> [DESCRIPTION OF THE TASK]: Filter the entries below down to the lines that hold "Какво".

Stored data:
——

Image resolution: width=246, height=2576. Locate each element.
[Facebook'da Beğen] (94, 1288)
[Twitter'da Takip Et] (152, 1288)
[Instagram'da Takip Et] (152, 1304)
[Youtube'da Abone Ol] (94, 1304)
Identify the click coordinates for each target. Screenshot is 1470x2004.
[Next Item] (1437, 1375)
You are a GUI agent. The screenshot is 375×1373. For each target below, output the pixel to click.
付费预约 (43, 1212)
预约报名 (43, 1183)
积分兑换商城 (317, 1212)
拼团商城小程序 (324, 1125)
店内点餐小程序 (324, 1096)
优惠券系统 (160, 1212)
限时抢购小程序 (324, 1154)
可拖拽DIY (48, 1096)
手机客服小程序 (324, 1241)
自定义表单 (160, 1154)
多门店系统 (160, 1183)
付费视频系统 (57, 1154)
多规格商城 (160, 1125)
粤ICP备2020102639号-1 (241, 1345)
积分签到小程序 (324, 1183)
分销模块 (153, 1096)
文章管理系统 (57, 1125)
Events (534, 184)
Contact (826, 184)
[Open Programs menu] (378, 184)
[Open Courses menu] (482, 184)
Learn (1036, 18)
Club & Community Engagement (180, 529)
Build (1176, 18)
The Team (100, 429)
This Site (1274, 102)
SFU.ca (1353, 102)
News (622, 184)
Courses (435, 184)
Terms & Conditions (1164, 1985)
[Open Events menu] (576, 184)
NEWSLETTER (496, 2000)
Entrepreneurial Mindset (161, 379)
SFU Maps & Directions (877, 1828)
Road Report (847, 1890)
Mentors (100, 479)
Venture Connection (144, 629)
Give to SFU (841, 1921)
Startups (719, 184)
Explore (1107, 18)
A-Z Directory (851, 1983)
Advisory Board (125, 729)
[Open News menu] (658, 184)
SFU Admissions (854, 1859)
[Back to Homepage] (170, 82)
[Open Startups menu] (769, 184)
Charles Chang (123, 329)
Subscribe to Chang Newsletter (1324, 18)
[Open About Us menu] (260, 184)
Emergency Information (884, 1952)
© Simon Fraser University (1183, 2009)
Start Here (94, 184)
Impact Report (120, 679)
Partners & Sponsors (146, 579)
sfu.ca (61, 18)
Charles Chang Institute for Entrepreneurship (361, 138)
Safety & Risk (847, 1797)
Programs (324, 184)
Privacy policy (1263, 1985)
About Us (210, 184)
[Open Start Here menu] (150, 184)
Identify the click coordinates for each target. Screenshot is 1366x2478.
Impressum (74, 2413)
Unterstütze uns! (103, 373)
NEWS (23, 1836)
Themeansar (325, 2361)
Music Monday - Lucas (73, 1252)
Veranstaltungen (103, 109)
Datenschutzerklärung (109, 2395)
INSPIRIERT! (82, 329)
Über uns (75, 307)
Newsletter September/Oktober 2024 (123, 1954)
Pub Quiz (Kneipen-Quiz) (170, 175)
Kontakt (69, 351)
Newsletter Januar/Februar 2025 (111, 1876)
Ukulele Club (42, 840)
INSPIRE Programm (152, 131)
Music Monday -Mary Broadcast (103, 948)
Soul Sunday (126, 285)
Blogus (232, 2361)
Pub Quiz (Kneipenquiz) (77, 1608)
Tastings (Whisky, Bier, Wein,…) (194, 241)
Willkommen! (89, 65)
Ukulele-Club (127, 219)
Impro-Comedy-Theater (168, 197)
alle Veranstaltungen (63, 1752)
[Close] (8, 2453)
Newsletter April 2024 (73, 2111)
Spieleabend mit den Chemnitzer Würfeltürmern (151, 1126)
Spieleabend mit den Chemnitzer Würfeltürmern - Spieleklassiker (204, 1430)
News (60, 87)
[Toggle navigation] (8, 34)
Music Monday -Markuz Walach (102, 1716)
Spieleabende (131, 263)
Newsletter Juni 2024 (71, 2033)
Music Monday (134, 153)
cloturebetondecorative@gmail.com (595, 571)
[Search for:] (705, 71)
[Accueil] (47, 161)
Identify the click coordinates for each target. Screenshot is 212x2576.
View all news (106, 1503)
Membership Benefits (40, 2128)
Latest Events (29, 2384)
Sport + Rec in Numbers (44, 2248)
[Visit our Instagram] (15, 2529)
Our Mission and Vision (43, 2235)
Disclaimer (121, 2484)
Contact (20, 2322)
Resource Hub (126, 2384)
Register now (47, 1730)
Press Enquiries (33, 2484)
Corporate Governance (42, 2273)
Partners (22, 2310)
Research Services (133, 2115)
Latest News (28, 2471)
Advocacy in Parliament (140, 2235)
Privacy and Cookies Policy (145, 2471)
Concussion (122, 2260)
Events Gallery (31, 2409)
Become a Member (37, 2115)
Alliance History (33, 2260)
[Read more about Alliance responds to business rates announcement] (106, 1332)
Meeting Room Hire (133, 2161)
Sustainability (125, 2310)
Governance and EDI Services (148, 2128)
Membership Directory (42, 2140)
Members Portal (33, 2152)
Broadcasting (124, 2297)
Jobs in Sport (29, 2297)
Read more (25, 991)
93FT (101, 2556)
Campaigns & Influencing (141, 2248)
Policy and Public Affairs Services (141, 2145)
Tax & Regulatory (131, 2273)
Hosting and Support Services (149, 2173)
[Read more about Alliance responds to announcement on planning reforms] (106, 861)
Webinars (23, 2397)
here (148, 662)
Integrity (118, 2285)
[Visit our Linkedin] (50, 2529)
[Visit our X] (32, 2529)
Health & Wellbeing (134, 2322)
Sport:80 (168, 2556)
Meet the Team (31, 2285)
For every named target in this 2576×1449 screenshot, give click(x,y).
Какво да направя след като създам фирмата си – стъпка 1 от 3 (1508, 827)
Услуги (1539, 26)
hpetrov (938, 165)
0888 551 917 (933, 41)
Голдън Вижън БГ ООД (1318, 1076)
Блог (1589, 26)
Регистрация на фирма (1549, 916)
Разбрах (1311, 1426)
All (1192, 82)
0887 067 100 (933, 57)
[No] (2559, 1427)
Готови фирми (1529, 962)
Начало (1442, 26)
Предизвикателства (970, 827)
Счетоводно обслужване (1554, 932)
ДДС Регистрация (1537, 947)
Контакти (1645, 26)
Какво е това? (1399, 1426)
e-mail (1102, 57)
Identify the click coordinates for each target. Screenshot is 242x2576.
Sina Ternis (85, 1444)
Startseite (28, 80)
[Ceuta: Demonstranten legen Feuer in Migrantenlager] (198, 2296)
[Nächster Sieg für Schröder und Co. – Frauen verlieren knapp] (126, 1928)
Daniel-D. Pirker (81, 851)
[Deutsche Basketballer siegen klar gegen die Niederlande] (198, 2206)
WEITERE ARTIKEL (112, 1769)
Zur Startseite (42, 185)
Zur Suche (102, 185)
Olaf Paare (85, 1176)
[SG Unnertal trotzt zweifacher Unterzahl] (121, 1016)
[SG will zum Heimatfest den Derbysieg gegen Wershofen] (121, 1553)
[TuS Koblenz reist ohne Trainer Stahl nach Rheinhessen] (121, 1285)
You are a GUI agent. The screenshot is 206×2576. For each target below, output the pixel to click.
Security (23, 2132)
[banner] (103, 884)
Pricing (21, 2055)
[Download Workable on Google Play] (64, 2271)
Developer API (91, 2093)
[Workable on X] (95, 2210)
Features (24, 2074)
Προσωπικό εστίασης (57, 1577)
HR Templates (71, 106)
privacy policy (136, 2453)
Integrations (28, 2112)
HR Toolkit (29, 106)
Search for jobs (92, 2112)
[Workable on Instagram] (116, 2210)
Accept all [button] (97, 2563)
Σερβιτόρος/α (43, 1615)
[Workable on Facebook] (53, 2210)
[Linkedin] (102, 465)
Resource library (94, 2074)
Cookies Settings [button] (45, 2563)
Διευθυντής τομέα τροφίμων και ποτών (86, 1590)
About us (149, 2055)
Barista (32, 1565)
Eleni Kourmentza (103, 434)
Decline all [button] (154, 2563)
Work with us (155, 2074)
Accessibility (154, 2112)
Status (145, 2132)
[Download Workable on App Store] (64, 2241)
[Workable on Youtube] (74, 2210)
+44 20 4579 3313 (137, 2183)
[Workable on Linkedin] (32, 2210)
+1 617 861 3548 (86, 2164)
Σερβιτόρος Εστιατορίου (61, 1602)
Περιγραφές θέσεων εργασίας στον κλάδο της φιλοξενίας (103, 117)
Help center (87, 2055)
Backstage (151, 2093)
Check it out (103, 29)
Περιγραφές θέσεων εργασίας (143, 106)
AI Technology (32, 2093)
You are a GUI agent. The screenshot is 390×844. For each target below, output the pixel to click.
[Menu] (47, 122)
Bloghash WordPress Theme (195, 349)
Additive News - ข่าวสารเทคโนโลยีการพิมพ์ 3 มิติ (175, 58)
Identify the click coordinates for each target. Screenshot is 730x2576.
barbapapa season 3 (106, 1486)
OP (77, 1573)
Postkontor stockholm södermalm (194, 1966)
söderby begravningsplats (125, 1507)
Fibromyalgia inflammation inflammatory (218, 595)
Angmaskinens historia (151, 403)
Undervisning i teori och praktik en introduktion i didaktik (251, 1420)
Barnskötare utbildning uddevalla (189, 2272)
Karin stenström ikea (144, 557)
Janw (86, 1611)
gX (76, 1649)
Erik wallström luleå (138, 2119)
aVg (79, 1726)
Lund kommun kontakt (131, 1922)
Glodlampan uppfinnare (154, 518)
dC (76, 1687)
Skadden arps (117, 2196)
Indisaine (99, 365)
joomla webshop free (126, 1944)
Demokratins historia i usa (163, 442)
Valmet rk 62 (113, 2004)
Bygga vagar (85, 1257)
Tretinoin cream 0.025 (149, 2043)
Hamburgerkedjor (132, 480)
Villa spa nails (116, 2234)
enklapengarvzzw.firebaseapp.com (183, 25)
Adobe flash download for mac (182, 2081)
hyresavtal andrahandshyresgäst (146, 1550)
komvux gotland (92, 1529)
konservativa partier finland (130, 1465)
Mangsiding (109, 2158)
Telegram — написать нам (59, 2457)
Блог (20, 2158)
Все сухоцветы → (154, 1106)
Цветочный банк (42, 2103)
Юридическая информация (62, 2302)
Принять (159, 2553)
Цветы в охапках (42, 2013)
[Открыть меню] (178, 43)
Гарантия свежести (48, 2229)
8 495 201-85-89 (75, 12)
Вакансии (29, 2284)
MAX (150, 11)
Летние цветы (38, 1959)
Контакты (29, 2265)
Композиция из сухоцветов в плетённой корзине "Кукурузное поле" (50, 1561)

——

> [TASK RESPONSE]:
Какво да направя след като създам фирмата си – стъпка 1 от 3 (1508, 827)
Какво е това? (1399, 1426)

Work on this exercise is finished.